ただし、頬の傷痕を隠す襟巻きは外さない。出自が聖域だと知れると面倒なことも多いので、ディアはなるべくそれらの傷痕を人目にさらさないように心がけているのだ。手の甲にも、怪我人のように包帯が巻かれていた。
「チル=リムも、暑かろう? こちらの荷袋に仕舞っておくので、外套を脱ぐといい」
「は、はい。ありがとうございます」
そうしてディアの言葉に従いつつ、チル=リムの目はドゥラの町並みに吸い寄せられたままであった。
ドゥラの民の多くは、ほとんど半裸である。男は腰に布を巻いているか、せいぜい片方の肩から斜めに半身を覆う装束を纏っているぐらいで、汗の浮かぶ黒い肌を惜しげもなくさらしていた。女のほうも、乳房を隠すために多少はゆとりのある装束であるが、片方の肩が剥き出しであることに変わりはない。東の民がこうまで肌をさらしているというのは、とても物珍しく感じられた。

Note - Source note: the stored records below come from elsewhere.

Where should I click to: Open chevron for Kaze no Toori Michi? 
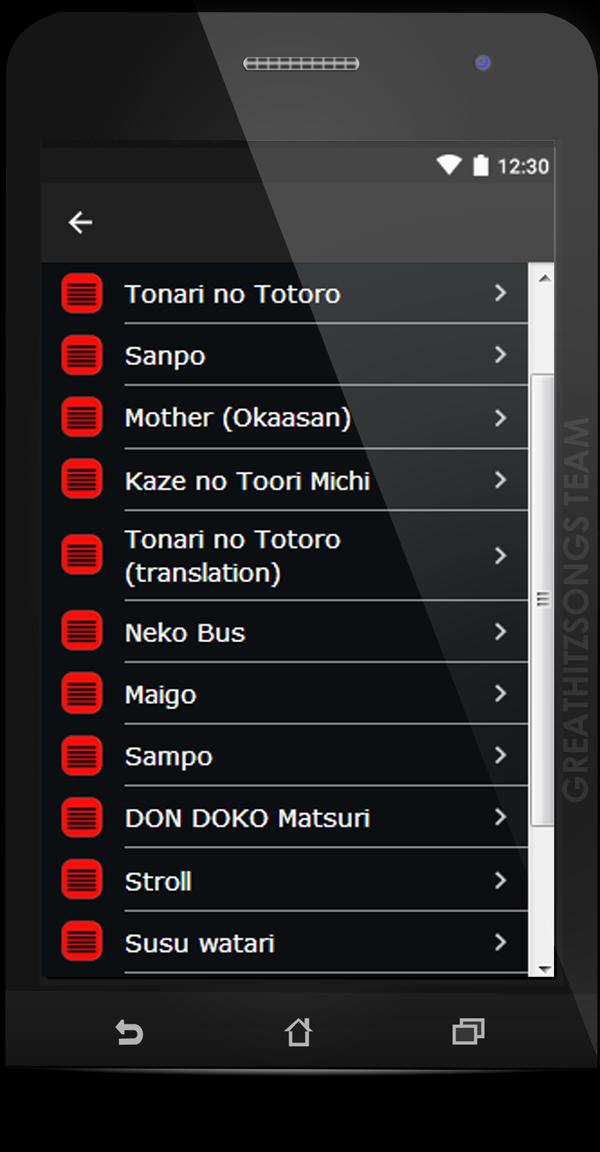pyautogui.click(x=501, y=480)
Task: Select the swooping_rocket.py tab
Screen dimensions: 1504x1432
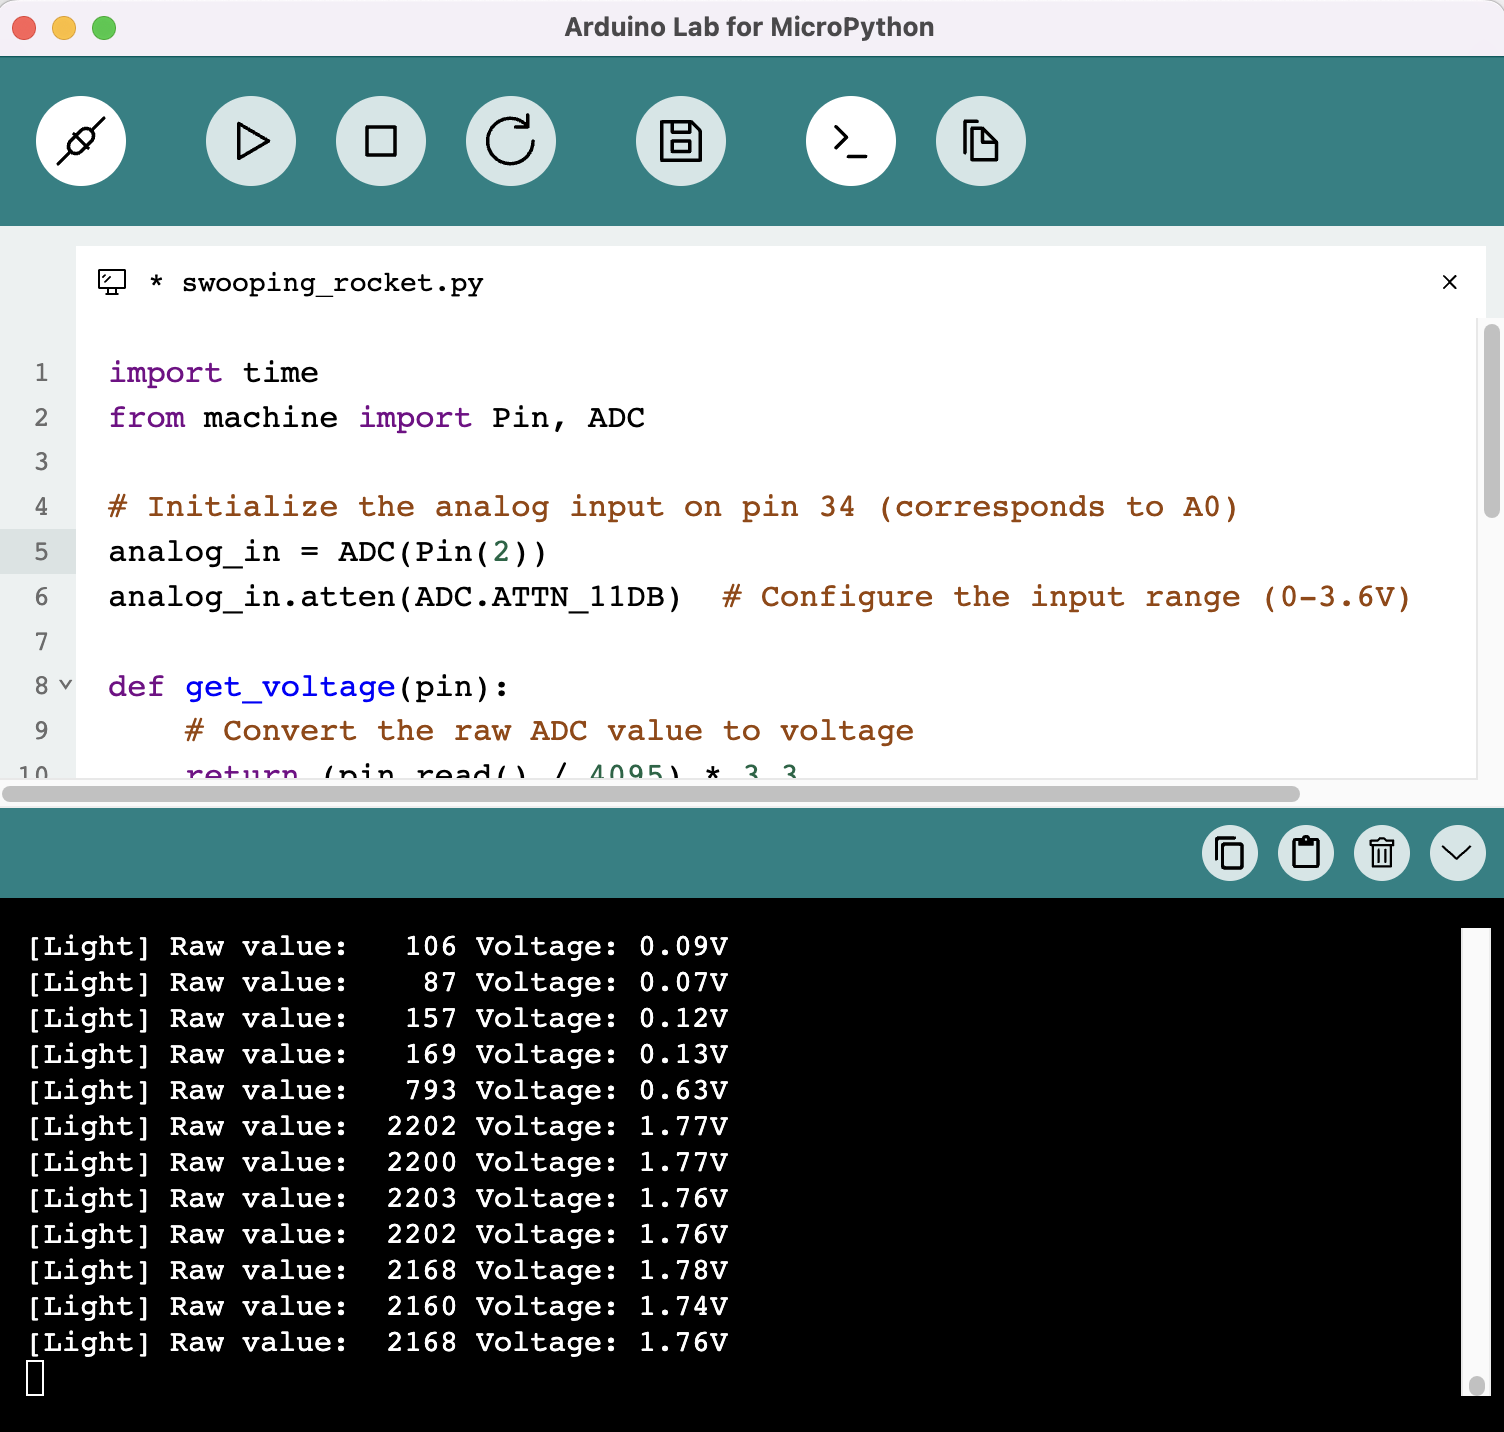Action: tap(332, 283)
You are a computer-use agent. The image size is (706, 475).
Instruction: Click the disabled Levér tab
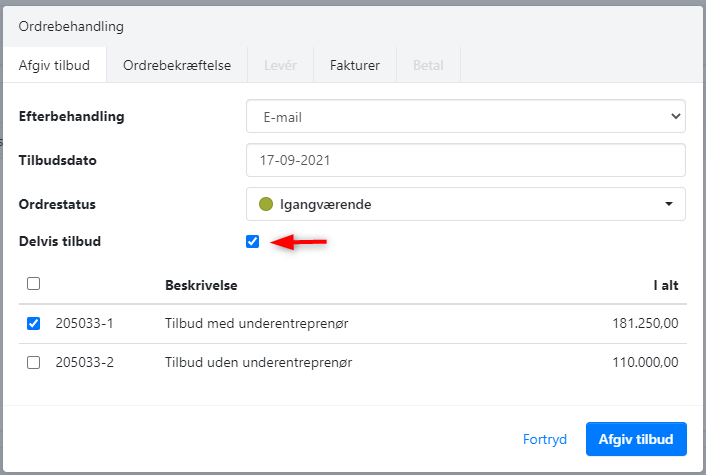coord(280,66)
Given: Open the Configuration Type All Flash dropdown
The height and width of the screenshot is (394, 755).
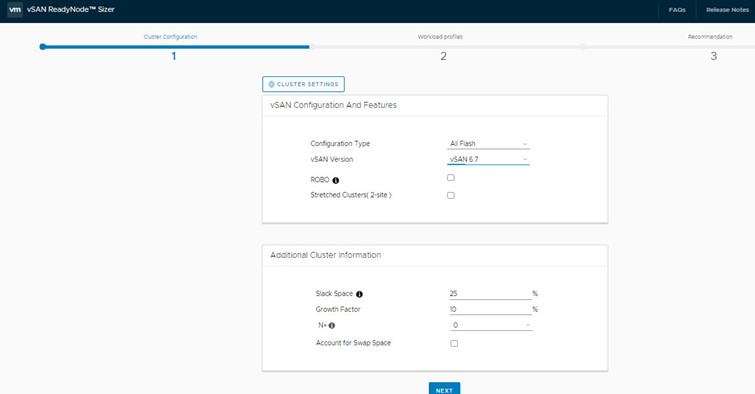Looking at the screenshot, I should tap(488, 144).
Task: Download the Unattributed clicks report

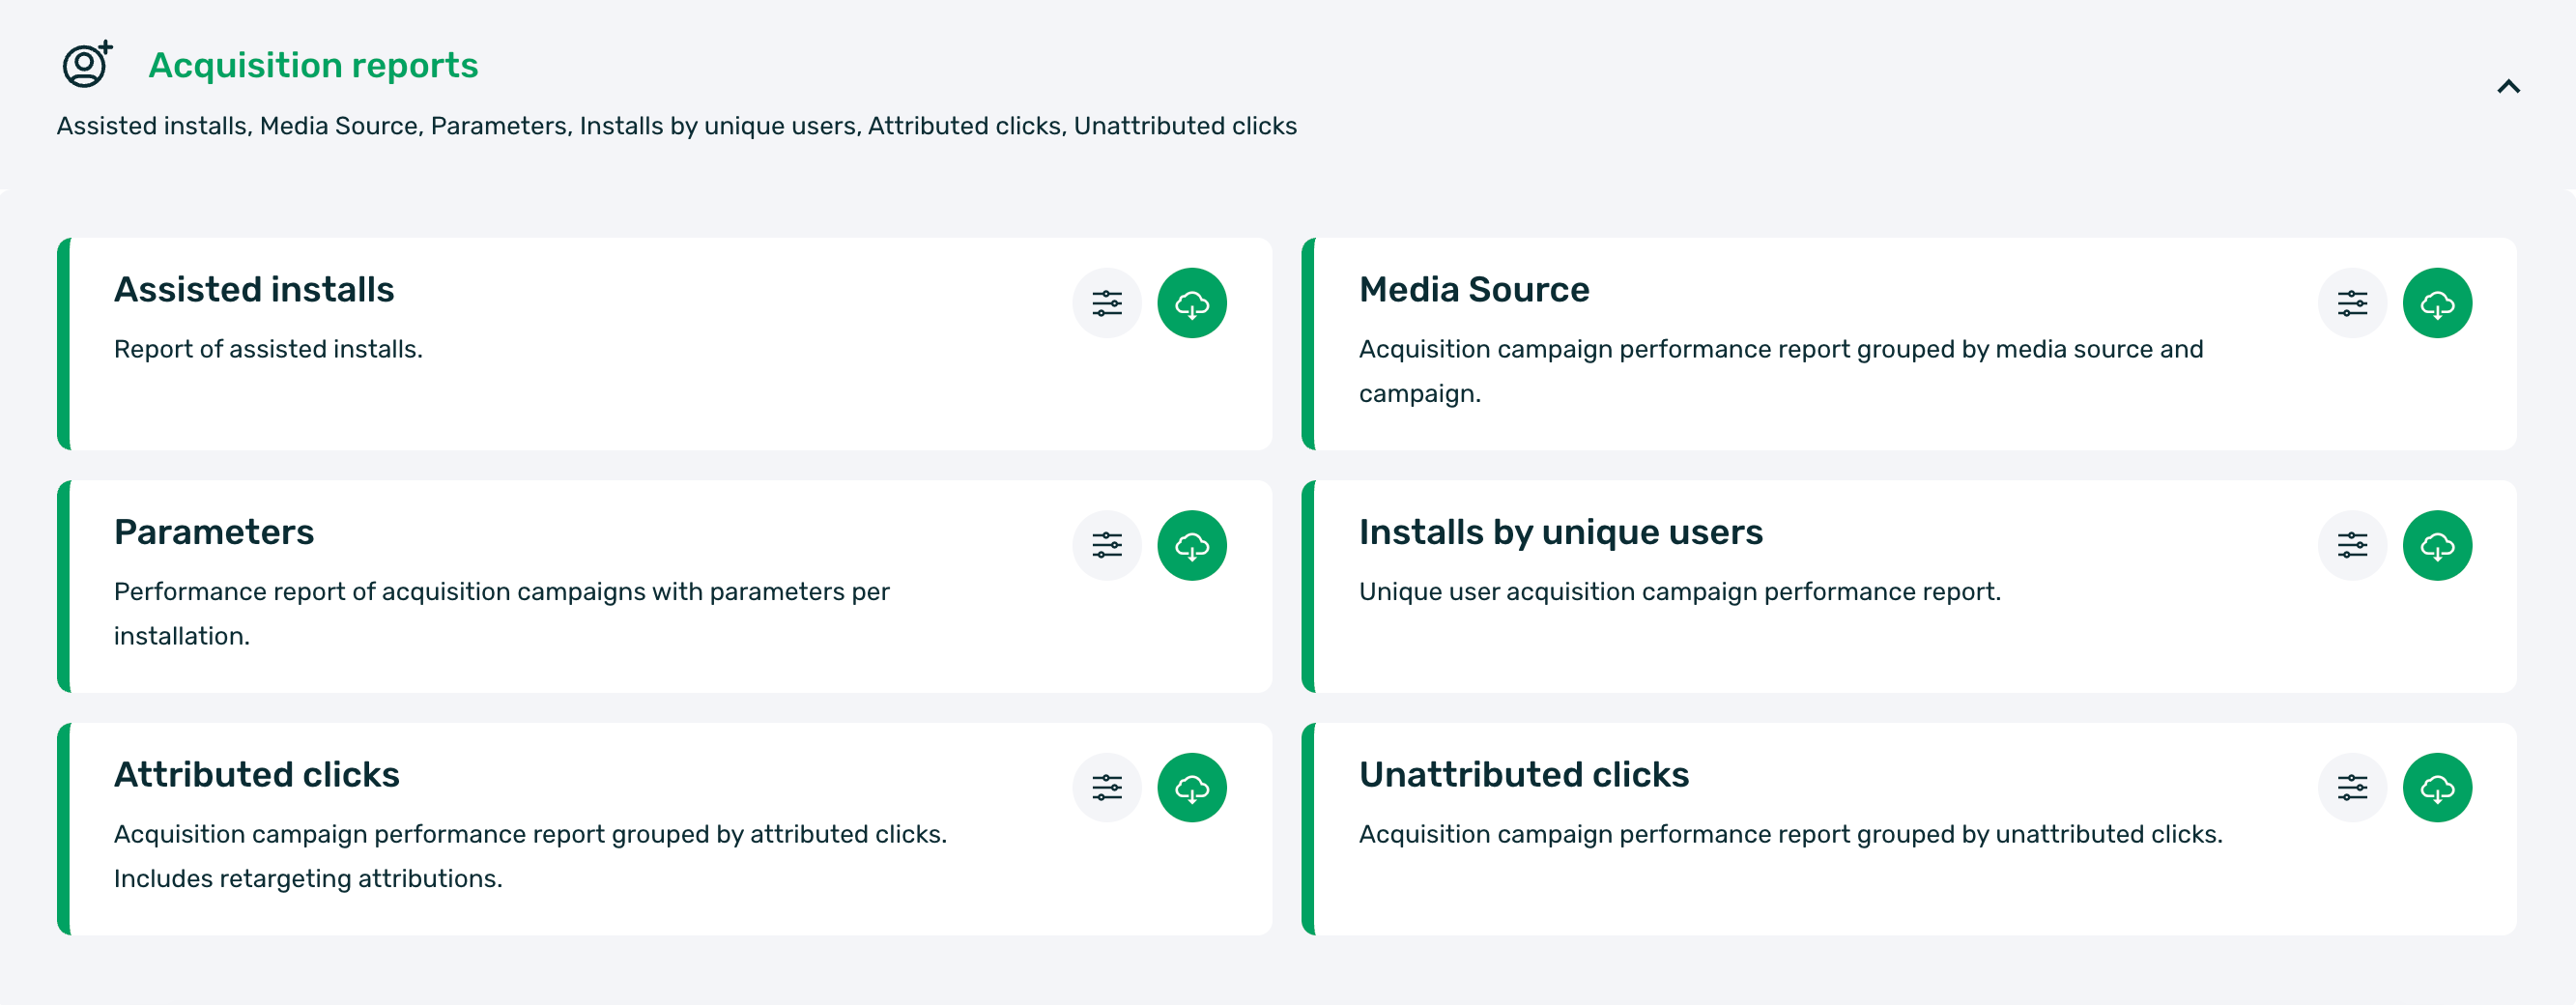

幼子などは粗末な下帯か、あるいは全裸で街路を駆け回っている。老人はほとんど腰巻きのみで、あばらの浮いた痩身をさらしていた。それでも多くの人々が、頭にぐるぐると布を巻いているのは、ドゥラの習わしなのか――あるいは、強い日差しから頭を守るためなのかもしれなかった。
町を行き交う人々の大半は、そういうなりをしたドゥラの民たちである。
そこにちらほらと、このような暑さでも外套を脱がないジギの行商人や――それに、マヒュドラの民が入り混じっているのだった。
北の民と東の民を見間違えることはない。彼らはドゥラの領土にあって、あまりにも目立つなりをしていた。
まず北の民というのは、白い肌をしている。セルヴァでも北寄りの地に生まれたチル=リムは、ジェノスの民よりも淡い色合いの肌をしていたが、それとも比べ物にならないぐらい、はっきりと異なっているのだ。なおかつ、西の民というのは日に焼けると肌が黄褐色になっていくのだが、北の民の場合は熱でも帯びているかのように赤く染まっていくのだった。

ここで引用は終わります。